Wednesday, August 1, 2012

Why does Jane Jacobs matter?

Probably most people don't know much about Jane Jacobs (on left in photo), but she is very important for New Urbanists, an influential group in DC and elsewhere. For example, the Greater Greater Washington blog seems to follow New Urbanism and a certain interpretation of Jane Jacobs' work.

Like many groups, New Urbanists reject the urban renewal represented by Robert Moses (on right in photo). After the Second World War, Robert Moses came to represent the archetypical powerful urban planner, who bulldozed the past and recreated the city (and the suburb) for the car by building new bridges, public housing projects, and highways. By the 1950s, communities resisted this "urban renewal" through demolition. In 1955, the Capitol Hill Restoration Society began its fight against plans to destroy row houses to make way for highways, large government office buildings, etc. Jane Jacobs represented this kind of resistance and the desire to create real, authentic community in opposition to faceless development. The New Urbanists have rejected Robert Moses' corporate/government city and have embraced Jane Jacobs' urban village.

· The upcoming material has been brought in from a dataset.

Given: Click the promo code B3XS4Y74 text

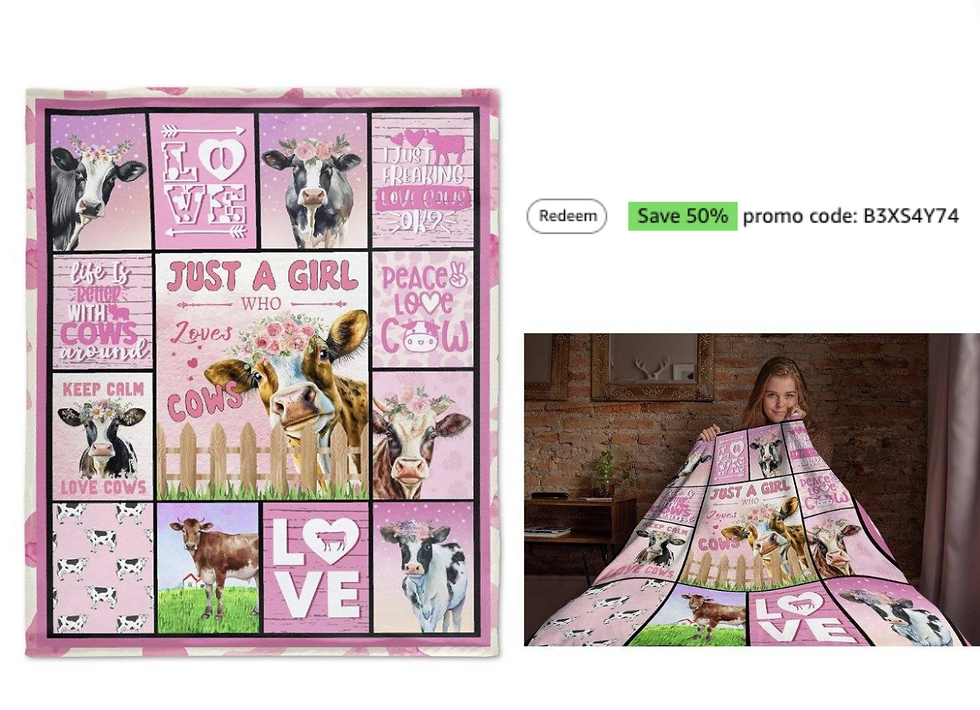Looking at the screenshot, I should pos(851,216).
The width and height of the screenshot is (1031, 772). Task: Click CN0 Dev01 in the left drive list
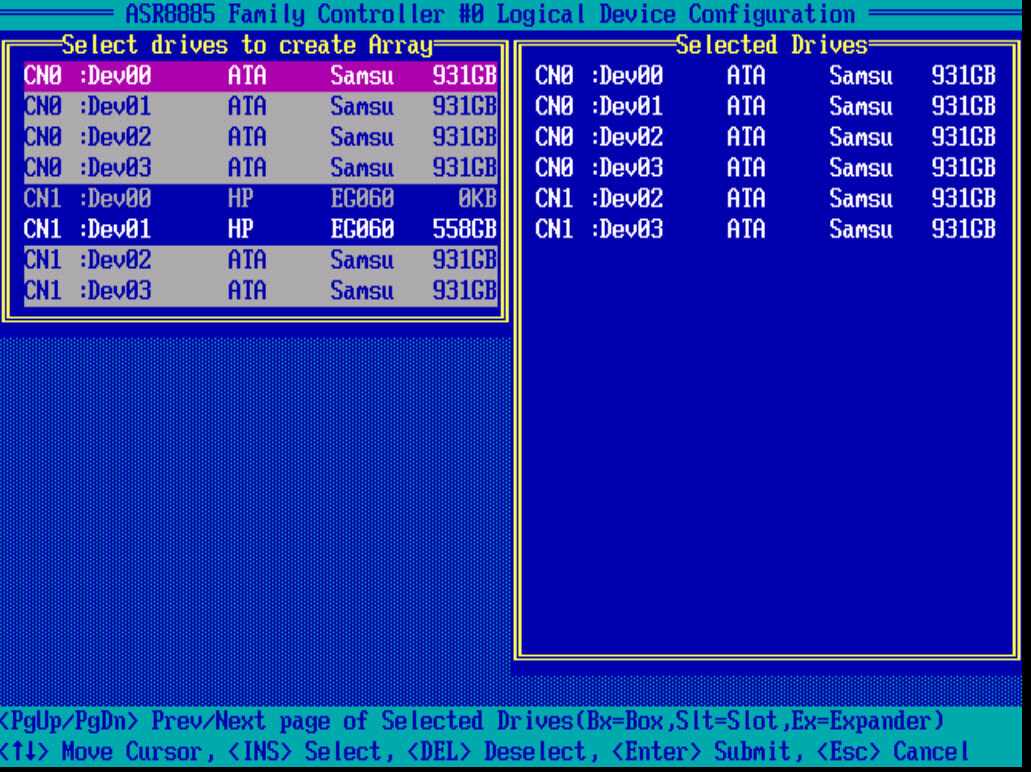pyautogui.click(x=260, y=102)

However, in her Naked City: The Death and Life of Authentic Urban Places, Brooklyn College sociologist Sharon Zukin has shown that the dichotomy of Moses vs. Jacobs no longer applies. Now, developers and government officials fuse Moses' corporate/government city with Jacob's urban village. Development is now a new kind of urban renewal with a human face.

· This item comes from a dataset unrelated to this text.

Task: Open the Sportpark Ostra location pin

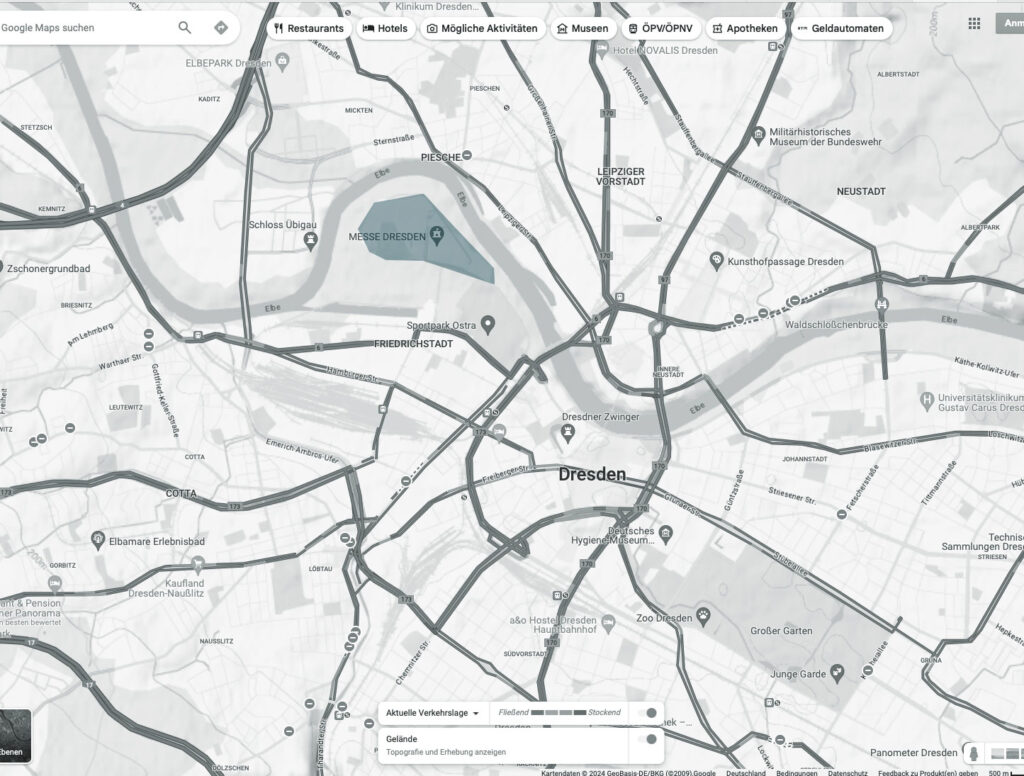Action: point(488,325)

An example of this fusion is the HOPE-VI-funded transformation of Arthur Capper public housing into Capitol Quarter (see my previous post). As with the old urban renewal, HOPE VI removed the buildings and the people and sought to create a completely new community on an assumed blank slate. However, in contrast to the old urban renewal, under the influence of Jane Jacobs, a more varied architecture was introduced (row houses, apartment buildings, office buildings, etc) and more varied incomes were introduced. A firm was even brought in as "architects of community," to socially engineer community.

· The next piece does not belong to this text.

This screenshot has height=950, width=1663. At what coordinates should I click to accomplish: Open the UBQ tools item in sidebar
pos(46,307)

While Jacobs supported diverse and dense neighborhoods, she would have rejected such eradication of existing communities, introduction of buildings built all at the same time, planned communities, and the potential for, in her words, the "Great Blight of Dullness." She might have been relieved by the street life some blocks away. Capper Carrollsburg had lively street life, which Jane Jacobs would have likely suggested that planners build on, rather than destroy. So, New Urbanists may have made Jacobs the new planning orthodoxy, but I don't think that Jacobs would have wanted to be part of that orthodoxy and would have seen it as window dressing on the urban renewal she rejected. Jane Jacobs matters because urban planners and especially New Urbanists have used certain interpretations of her ideas.


  1. I think you can take that in another direction as well, Jacobs and Moses represented two fundamentally different ways of accomplishing urban planning goals. Moses thought the best way to help the common citizen was by giving them access to the outside by means of the automobile and parkway. As this went on, Jacobs realized that this line of thinking would cause issues. She noticed that as urban areas were rebuilt to make way for cars and the implementation of Modernism, causing loss of communities and social resources for residents, especially poorer ones. They both wanted to help people, but Moses did it in a way which eventually caused more harm than good. Moses wanted to make new assets, and Jacobs thought that what was already existing should be strengthened and possibly re-purposed. To this extent, I see no reason why programs such as Hope IV (or even Section 8) can't be implemented in some neighborhoods without displacing existing residents or disrupting existing social networks. You might need a little bit of new construction (which Jacobs advocated for, to create economic diversity), or optimally, renovation of abandoned buildings, but I don't think these programs should be seen as ineffective based on the way they're implemented. I think urban planning is at the point where we not only have a variety of tools in the tool box but a variety of ways to use them, and brute force isn't the only option in a lot of cases.

  2. Thank you, Bryan, for writing! I am finally back to my blog. Yes, I agree with you that Jacobs and Moses represent two fundamentally different approaches. HOPE VI could have been faithful to Jacobs' ideas, but each time it has been realized it has displaced existing residents and created completely new construction. The HOPE VI project at Arthur Capper would not have made Jacobs happy. So, the question is why did HOPE VI always undermine Jacobs' vision? Several possible answers: 1) people planning HOPE VI did not want to retain the community at Arthur Capper, or 2) the land on which Arthur Capper sat was too valuable to keep as public housing or mostly low-income, or 3) ??

  3. I think the third option might be due to the polar opposite results achieved by Moving to Opportunity and the Gautreaux Project in Chicago. From what I understand, Gautreaux was a success primarily because it relocated a few families slowly and individually. Moving to Opportunity relocated entire sections of impoverished neighborhoods to higher-income communities, often transplanting neighborhood dynamics with it. One thing that I think is interesting about these two programs (and about mixed income neighborhoods in general) is that they often rely on moving poor people into higher income neighborhoods, and not the other way around. As far as I know, there hasn't been an attempt at creating a mixed income community through limited gentrification, and incorporating higher income residents into existing social networks of the neighborhood, where they might be seen as resources.